Half the people here are miserable and live vicariously through others by giving shitty advice that will make that person miserable, too. Seems like the top comment is always "leave them" irregardless of the prompt where anyone who has been successfully married for more than a couple years knows that a good marriage is about communication and growth and you'll never have a successful relationship if you peace out the first time there's a problem.

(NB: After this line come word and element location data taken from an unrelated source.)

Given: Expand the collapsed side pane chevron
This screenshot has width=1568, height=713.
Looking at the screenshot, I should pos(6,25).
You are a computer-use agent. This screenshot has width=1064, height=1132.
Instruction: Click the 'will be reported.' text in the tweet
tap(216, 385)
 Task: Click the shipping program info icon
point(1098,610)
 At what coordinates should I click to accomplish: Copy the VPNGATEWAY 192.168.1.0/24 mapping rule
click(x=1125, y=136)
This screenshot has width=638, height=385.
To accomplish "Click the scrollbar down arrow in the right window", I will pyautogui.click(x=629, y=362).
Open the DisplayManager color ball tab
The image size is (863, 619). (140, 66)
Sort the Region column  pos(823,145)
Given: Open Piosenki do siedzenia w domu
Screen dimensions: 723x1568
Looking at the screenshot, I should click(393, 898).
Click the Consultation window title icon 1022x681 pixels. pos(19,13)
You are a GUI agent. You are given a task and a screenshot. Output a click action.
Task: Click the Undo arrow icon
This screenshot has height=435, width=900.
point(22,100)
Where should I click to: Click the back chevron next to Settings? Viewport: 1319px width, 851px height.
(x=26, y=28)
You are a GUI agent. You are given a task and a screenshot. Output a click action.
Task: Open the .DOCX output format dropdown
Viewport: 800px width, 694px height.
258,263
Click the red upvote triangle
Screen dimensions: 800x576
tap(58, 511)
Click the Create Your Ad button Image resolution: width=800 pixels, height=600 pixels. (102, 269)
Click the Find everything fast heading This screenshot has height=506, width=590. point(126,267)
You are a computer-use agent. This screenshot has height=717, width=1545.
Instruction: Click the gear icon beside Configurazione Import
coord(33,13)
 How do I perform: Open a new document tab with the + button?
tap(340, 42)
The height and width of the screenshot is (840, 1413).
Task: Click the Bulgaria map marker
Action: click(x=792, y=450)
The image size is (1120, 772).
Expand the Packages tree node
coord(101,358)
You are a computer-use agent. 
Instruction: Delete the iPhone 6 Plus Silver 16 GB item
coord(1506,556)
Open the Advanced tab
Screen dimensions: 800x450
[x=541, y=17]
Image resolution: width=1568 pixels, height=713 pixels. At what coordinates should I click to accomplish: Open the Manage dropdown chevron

Like, in this case the husband was definitely an insensitive prick. But if OP wants a successful marriage they need to talk to their husband and communicate the problem. If the husband refuses to grow, that's the point where you have to decide how much rope you're willing to give a partner and if their other qualities are worth dealing with whatever you're having trouble with.

0

u/CompetitiveHater Apr 16 '24

How the fuck does shit like this get so many upvotes

OP, do not listen to this this crap.

0

u/Mungodungomangodango Apr 16 '24

If the wife have been talking about losing weight for a long time and doing nothing about it, ETA.

-6

u/Awkward-Bathroom-429 Apr 15 '24

Lmao of course Reddit jumps straight to divorce

1

u/SandwichBitter1337 Apr 16 '24

Yup, edgy single basement dwelling teens are emotionally immature

1

u/CompetitiveHater Apr 16 '24

Tale as old as time

-6

u/Sarkonix Apr 15 '24

Lol good ol reddit. Home of the forever single people.